I'm in a slightly different boat, because I'm pantsing a first draft. Before Nano began, I had more or less decided I'd have two POVs. But as I began to write the first chapter, it stretched to over 5K words in the single POV, and I'd begun to think that maybe I would write the whole thing in that single POV. The first chapter came to a satisfying endpoint in its particular arc. I began the second chapter with that POV leaping forward three days to the point where the fearful anticipation threading through the first chapter's events was about to culminate, wrote a very good scene taking the MC to that cliff, then realized that having the second POV take over in the second scene would be great. All that anticipatory stuff leading to this catalyst—forces and characters coming together—set up that first character, and this second character's POV would allow me to observe that first character's reaction to this turn in his life. While also allowing me to have this balance between two side that will form the whole schismatic theme of the novel.

Anyway...heh, maybe I'm being vague. I could probably as easily rewrite the first chapter to include the first scene of the second chapter, and just start the second chapter with the second POV. The only thing is that holds me back from making that decision, besides the Nano sprint, is that I'm fairly certain at this point the first POV character's POV will be the primary POV of the book. The second POV is important also, but secondary in my opinion. So I think I'll probably not want whole chapters devoted to that second POV.
 
Yeah, I have scene breaks. Mostly, I've wondered if the long first chapter and then first scene in the second chapter in the single POV make the sudden introduction of a second POV a little clunky. I'm not too worried about it. Once I have the whole draft finished, I'll be able to get a better feel.
 

Fluffypoodel

Inkling
I'm not against mixing my POVs. I have five in From the Ashes but they don't actually run into each other for a few chapters so my worries come, I guess, from continuity. If I want to switch perspectives within a chapter, fifteen chapters in, will that throw off immersion? If I write it well then I suppose it wouldn't but I could avoid the issue altogether if I do it earlier to set the precedent. Then again I am rather attached to the single POV chapter. The idea of withholding pers[ective form the reader, forcing them to wait to see a character's internal reaction is what I like to see in fiction so I want to include it in my own.

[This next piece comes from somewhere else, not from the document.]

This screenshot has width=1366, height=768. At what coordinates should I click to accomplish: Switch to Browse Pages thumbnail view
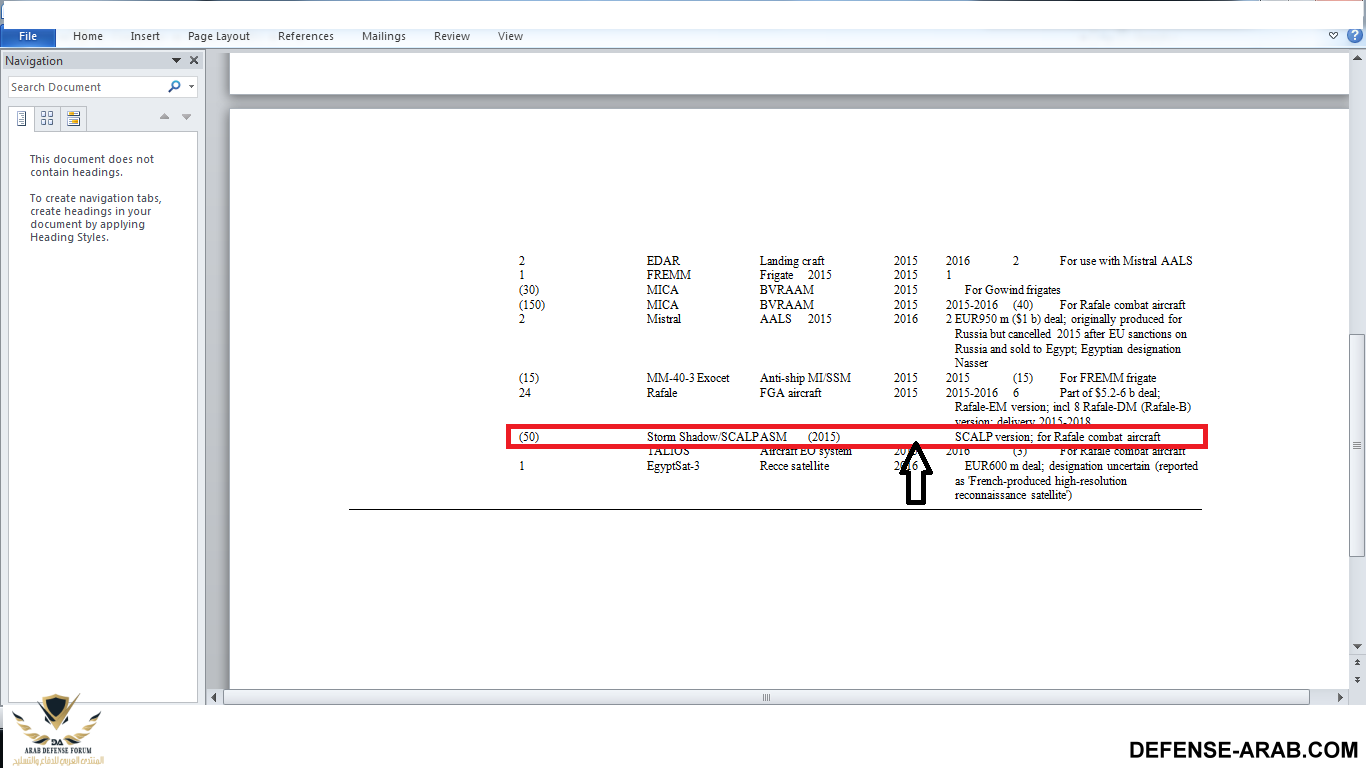[x=47, y=119]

Like what was said before. Revision can fix these problems. I'm just trying to look forward to make those processes a bit easier.
 

Chessie2

Staff
Article Team
I hate withholding perspectives, lol. It enrages me when authors do it, so I don't do it. Funny how we're all different but hey, it's what makes the world go 'round.
 
If I did ten pages a day, I'd be done by either in 12 days or 16 days [roughly]. I don't know if I'll manage to do ten pages a day, though. I'll be lucky to get five done a day. According to a bunch of math I did, I could do five pages a day and be done in 24 days.
 

Tom

Istar
Things have been busy lately, but NaNo has been slowly but surely dragging me in. I'm definitely not in it to win this year, but I still would like to give it a shot. It tends to keep me on track and writing every day.
 

Chessie2

Staff
Article Team
2537 today. Would have done more but I kept fooling around on Canva. :D

Eight days in and I'm already struggling. I've written just over 7000 words. Averaging 1000 words/day.
Don't give up! Even if it's just a few words a day, don't give up!
 

Fluffypoodel

Inkling
Closer to 4k than 3k today so I will chalk that up as a win. The chapter is about half finished and it makes me happy, not that I'm cruising through my word goals but that I'm setting up the story as I want it to be. In the past I've struggled with getting out of a scene too quickly, of resolving conflict without problems. I seem to be moving past that and I am grateful that the many hours of practice and revision are paying off.